Nearly every jazz musician today comes from an institutional program — arts magnet high-school jazz band, college ensemble or conservatory. Very few attend the school of hard knocks anymore. But Claudia Acuna took an alternate route that started in her native Chile.
"I grew up without really knowing names or styles," she says. "We used to have an old radio that got signals from other parts of the world — tangos, funk music, big band and trios. I was attracted to this music because it allowed me to improvise.
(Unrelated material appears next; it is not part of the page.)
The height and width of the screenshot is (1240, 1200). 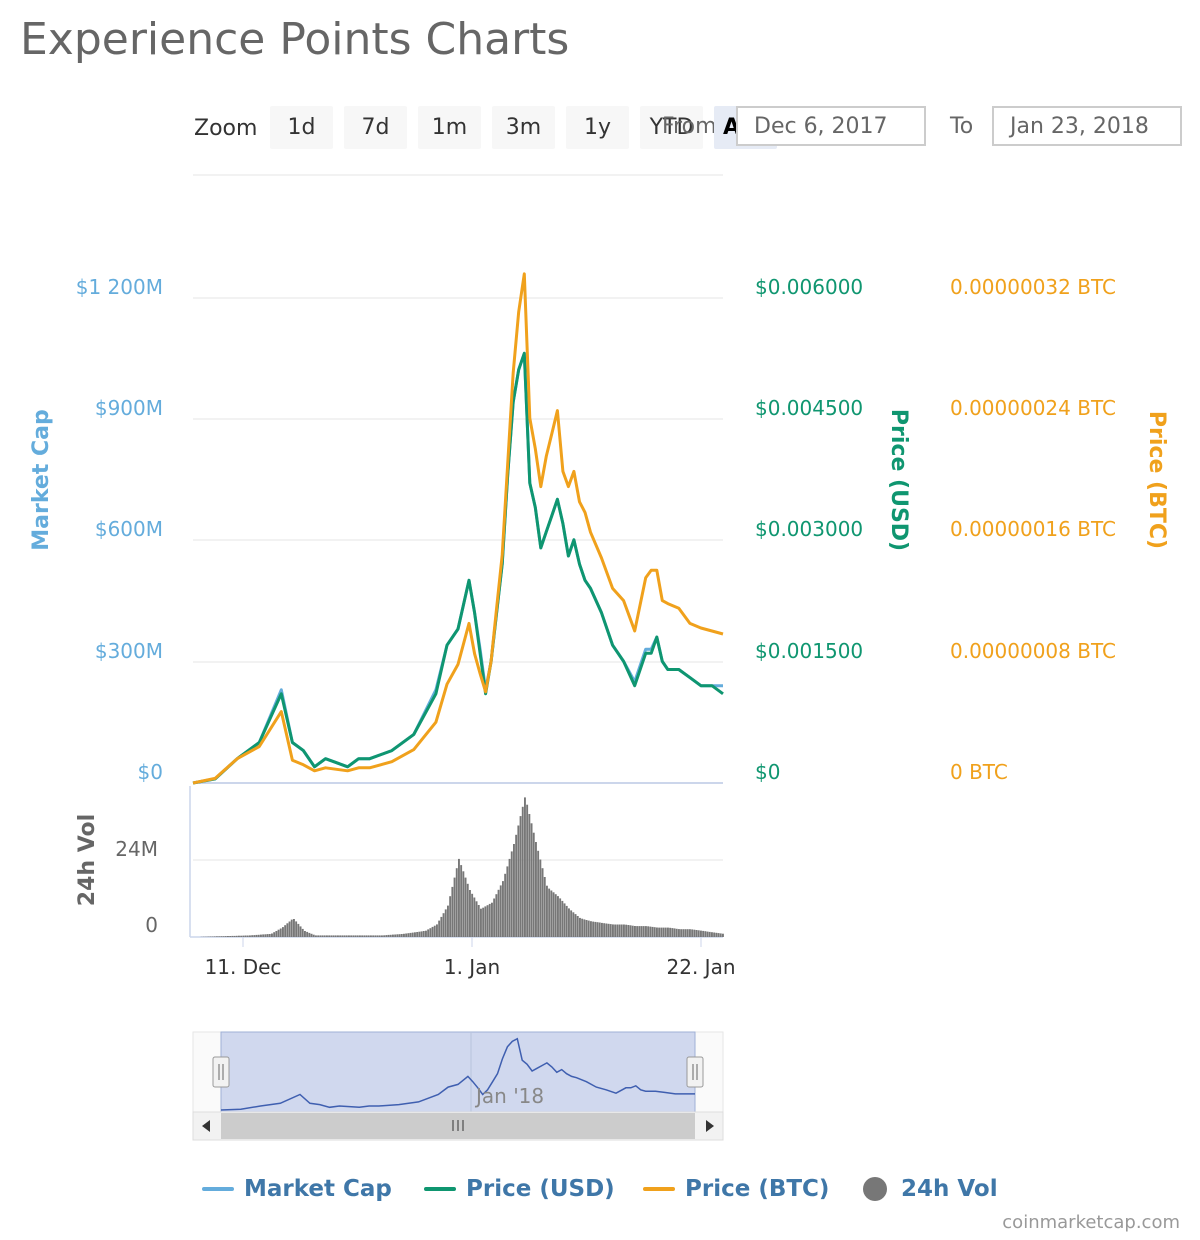 I want to click on navigator-handle-right, so click(x=695, y=1072).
Later, when I met people who were jazz lovers, they said, 'Oh, you sing jazz.' And I started getting more curious about this style that was already in my life, but I didn't really know."
The Move To New York
In 1991, Acuna heard Dizzy Gillespie's United Nation Orchestra.
"He embraced so much the Afro-Cuban music," Acuna says. "When I saw him, I said, if he can embrace all this music, I'm sure I can bring my roots to this music and speak my own story."
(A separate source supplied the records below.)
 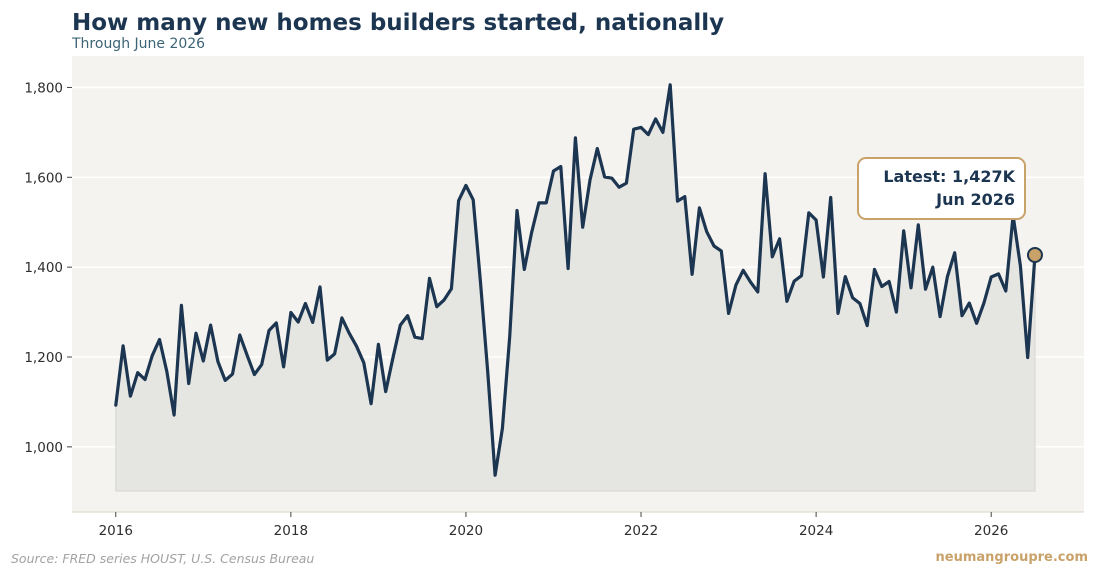 I want to click on x-tick-label: 2020, so click(x=466, y=531).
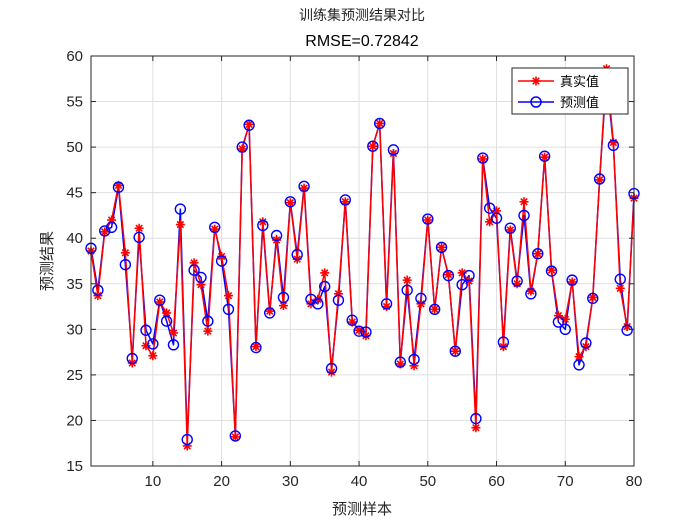 The image size is (700, 525). I want to click on chart-title: 训练集预测结果对比, so click(362, 16).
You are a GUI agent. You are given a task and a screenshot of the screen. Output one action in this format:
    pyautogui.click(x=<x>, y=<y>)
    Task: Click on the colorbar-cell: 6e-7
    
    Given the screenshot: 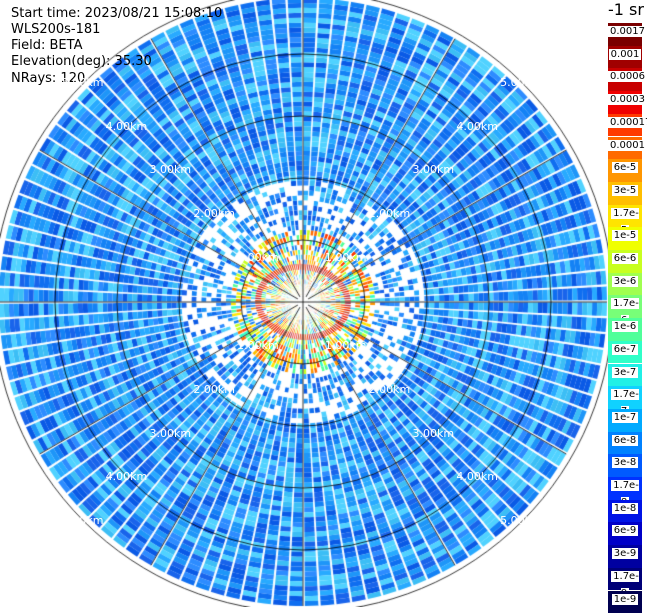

She moved to New York to take the full immersion program in jazz language, participating in jam sessions at clubs around the city. You can hear some of Acuna's South American pedigree in this studio session.
Songs For Freedom Singers And Fortresses
She sings "El Cigarrito," a love song from Victor Jara, a freedom singer, poet, playwright and actor who was tortured and killed during the regime of Augusto Pinochet.
"He's one of the most important songwriters in Chile," Acuna says of Jara. "Just because you express yourself in songs or in an artistic way, for some reason, the dictator thought that he was someone dangerous. He was just an artist. They just thought it was best to kill him, but his music and his history just became stronger."
Acuna wrote "Tulum" after a visit to the ancient Mayan fortress built along Mexico's Yucatan Peninsula. She calls it "a song written in honor to a beautiful place in the Yucatan, a magical place that brought me back the magic that I thought I had lost somewhere."
Music For The Moment
"El Cigarrito" and "Tulum" are two songs from Acuna's recent recording, En Este Momento. The band spent four days in a studio documenting how it played the music "at this moment," which is how the title translates.
"That was the energy in the songs that we decided to do," Acuna says. "You always play them differently. They change. This album represents everything without being in any box of, 'This record is about this and that.' It's just a moment."
The newest moment from this session comes from the oldest source material, Cole Porter's "Every Time We Say Goodbye," which Acuna sings in English.
"I love standards," she says. "Even though we just released a record, we're already working on new songs. One night, we were jamming at the Zinc Bar in New York. I got very inspired by some melodies we were singing. Then I brought it to the band, and we all collaborated on a rhythm that the drummer, Yayo Serka, started. This is something a little new that we worked out on this past tour in Asia."
You might hear in Claudia Acuna a kind of confidence that comes only from someone who took the hard way into jazz. The path is rarely easy, but the results sing for themselves.
Originally recorded March 19, 2009, at WBGO.